Escreva
uma carta, meu amor
Tava a
fim de um teretetê de pé de ouvido com uma amiga. Umas informações, umas
fofocas, uns lamentos. Anunciei a intenção por telefone. Ela de prima sugeriu:
“porque não contas por carta? Acho tão legal receber carta. Tão respeitoso. Me
sinto importante. Encontrável. Divago até mesmo em rasantes filosóficos. Ora,
eu recebo cartas, logo, eu existo.”
Reconheço
que existam pessoas especiais que mereçam efemérides personalizadas, datadas, e
carimbadas, escritas em papel leve e macio. Eu acho muito bacana, também,
receber cartas.
Acontece
que para quem escreve, do cabeçalho até o carimbo do correio, a epístola é uma
aventura voluntariosa. Remeter uma carta é uma intenção cega, surda e muda,
concebendo momentos de realizações nobres como rabiscar um papel.
É de
bom tom, que a carta seja escrita a mão. Assim a gente é reconhecido. A letra
de próprio punho é a nossa identidade. O nosso estado de espírito. Exprime a
nossa saudade nos parágrafos iniciais, quando a tinta desliza singela sobre a
seda disponível. Nos parágrafos intermediários, é ansiosa e cambaleante
revelando incertezas e pecados na coordenação motora. No final das contas, a
tinta é um borrão só decifrável com preciosa boa vontade, dizendo do nosso
cansaço e do desejo de desabar na cama. Enfim, uma carta escrita a mão, como
deve ser, nos traz do passado o nome da palavra escrita e um adjetivo realista
para ela: a minha caligrafia é tão feia (ou numa versão ginasiana, “égua do
garrancho, moleque”).
Não tem
problema. O que interessa é que a amiga receba umas linhas, no caso, umas mal
traçadas linhas. E a gente se adianta na missiva. E ponto final, acabou o
mingau. A gente data e assina. Mas o sofrimento só está começando.
O
envelope eu sei, eu sei. A gente tem certeza que tem um envelope guardado por
aí exatamente para essas ocasiões. Ali, na gaveta. Numa daquelas pastas em cima
do guarda-roupa. No armário, pr’os meninos não pegarem? É fatal, a gente sabe
que tem um envelope em casa, mas quando precisa, nunca acha. No quinto dia de
buscas, a gente desiste, e num misto de revolta e preguiça, vai até a papelaria
e compra uns dez envelopes. Um, para o uso imediato. Os outros, desaparecerão,
por certo.
A carta
está pronta. Novidades mis. Fofocas desconcertantes, lamentos consoláveis.

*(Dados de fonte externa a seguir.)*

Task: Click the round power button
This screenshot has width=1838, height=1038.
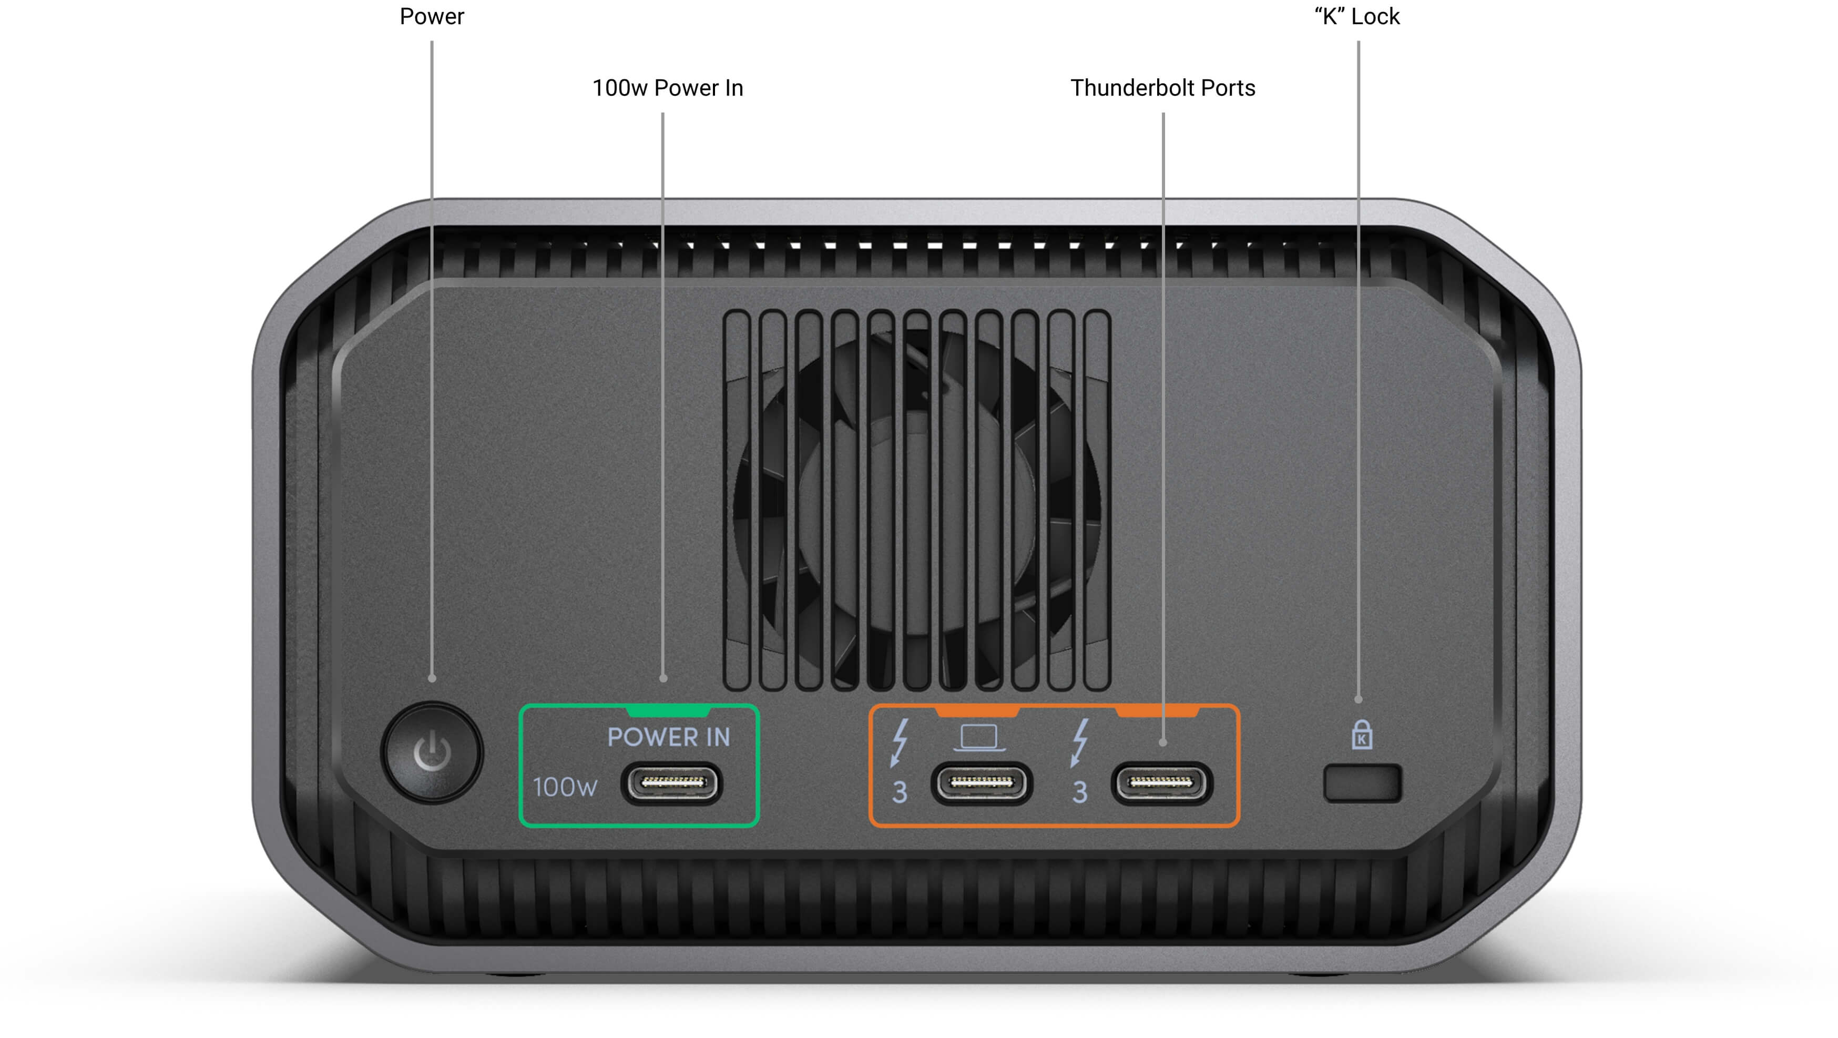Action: point(432,752)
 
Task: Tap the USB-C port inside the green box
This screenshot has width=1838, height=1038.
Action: point(671,783)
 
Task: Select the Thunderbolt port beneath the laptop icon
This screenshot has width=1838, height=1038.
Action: point(981,783)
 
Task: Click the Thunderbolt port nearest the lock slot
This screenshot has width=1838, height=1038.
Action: point(1161,783)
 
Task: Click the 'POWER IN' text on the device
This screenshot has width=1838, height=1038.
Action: point(669,737)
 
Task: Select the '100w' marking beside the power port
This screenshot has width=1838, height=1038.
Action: point(565,787)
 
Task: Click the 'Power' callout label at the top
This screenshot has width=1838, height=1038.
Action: point(432,16)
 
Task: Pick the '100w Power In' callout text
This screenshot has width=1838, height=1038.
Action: point(668,88)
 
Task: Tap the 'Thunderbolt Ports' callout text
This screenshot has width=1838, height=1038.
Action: point(1163,88)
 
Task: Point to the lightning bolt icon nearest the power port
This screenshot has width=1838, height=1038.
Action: point(900,742)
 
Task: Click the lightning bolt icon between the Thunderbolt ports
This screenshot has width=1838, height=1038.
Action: point(1080,742)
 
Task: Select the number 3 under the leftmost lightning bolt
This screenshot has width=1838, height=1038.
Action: point(900,792)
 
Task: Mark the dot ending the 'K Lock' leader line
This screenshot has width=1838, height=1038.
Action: point(1358,700)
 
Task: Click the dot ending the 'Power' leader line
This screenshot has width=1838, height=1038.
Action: point(432,678)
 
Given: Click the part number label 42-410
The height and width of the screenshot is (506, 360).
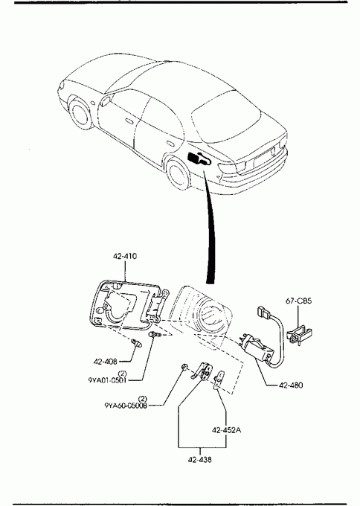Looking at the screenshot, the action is click(x=125, y=257).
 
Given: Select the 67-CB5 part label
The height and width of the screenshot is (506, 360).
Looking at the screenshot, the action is click(x=298, y=301).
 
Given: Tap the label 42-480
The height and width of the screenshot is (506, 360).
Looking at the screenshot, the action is click(x=291, y=385).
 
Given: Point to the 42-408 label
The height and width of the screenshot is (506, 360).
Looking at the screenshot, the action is click(x=105, y=362).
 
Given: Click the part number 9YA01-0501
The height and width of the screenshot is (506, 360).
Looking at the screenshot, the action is click(x=107, y=380).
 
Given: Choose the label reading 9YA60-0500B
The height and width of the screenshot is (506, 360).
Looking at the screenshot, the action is click(x=126, y=406).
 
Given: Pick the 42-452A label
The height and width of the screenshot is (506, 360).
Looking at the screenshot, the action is click(x=226, y=430).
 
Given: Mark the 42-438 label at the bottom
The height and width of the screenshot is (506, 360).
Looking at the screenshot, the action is click(x=200, y=460).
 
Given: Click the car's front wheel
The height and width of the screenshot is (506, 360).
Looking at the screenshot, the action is click(x=80, y=114).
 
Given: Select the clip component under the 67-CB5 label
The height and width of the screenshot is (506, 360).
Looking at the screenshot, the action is click(x=299, y=335).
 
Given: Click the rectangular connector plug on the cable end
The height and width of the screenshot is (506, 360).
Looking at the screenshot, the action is click(x=263, y=311).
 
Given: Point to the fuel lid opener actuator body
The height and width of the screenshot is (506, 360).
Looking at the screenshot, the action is click(x=257, y=349).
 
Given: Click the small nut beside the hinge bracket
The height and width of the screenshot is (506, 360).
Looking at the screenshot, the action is click(x=185, y=367).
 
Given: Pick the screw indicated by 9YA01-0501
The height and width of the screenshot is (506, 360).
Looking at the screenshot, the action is click(x=155, y=335).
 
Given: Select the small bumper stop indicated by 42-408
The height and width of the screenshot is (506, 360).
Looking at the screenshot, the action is click(x=136, y=343).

Envelopada e cola... Não, a gente não organiza mais brigada de buscas nenhuma
em favor da cola. Vai até a cozinha, avança na panela de arroz, esmigalha uns
quantos grãos entre os dedos nervosos e com aquela massa do cereal recém
cozido, lambregalha as bordas do envelope. Pronto, está colada.
Monta
na bike e se manda para o correio. Caramba! Não sei o que acontece, mas por
mais tarde que a gente chegue, pela manhã, a agência ainda não abriu, ou por
mais cedo que a gente vá, à tarde, a agência já fechou. O horário deles nunca
combina com o da gente. E tanta coisa pra cuidar! Enfim, a gente faz campana e
consegue conciliar um instantinho. O moço pesa a nossa carta tão levinha e
anuncia o preço. A gente estica o Real até ele, e ele fulminante denuncia a
falta de troco. Ah! Que vontade de brigar, de evocar o nosso direito de
consumidor, mas que nada, não podemos perder esta chance, o lugar na fila, olha
o horário! A gente cata as moedinhas. E ufa! Despacha a carta.
A
amiga, a partir daquele momento, já pode esperar o carteiro chegar e gritar o
seu nome, do portão e mesmo sabendo “quanta verdade tristonha ou mentira
risonha, uma carta nos traz”, verá no subscrito a minha caligrafia e se
entusiasmará com meu esforço em chegar até ali.
Mas aí,
ainda tem aquele lance de extravio, né.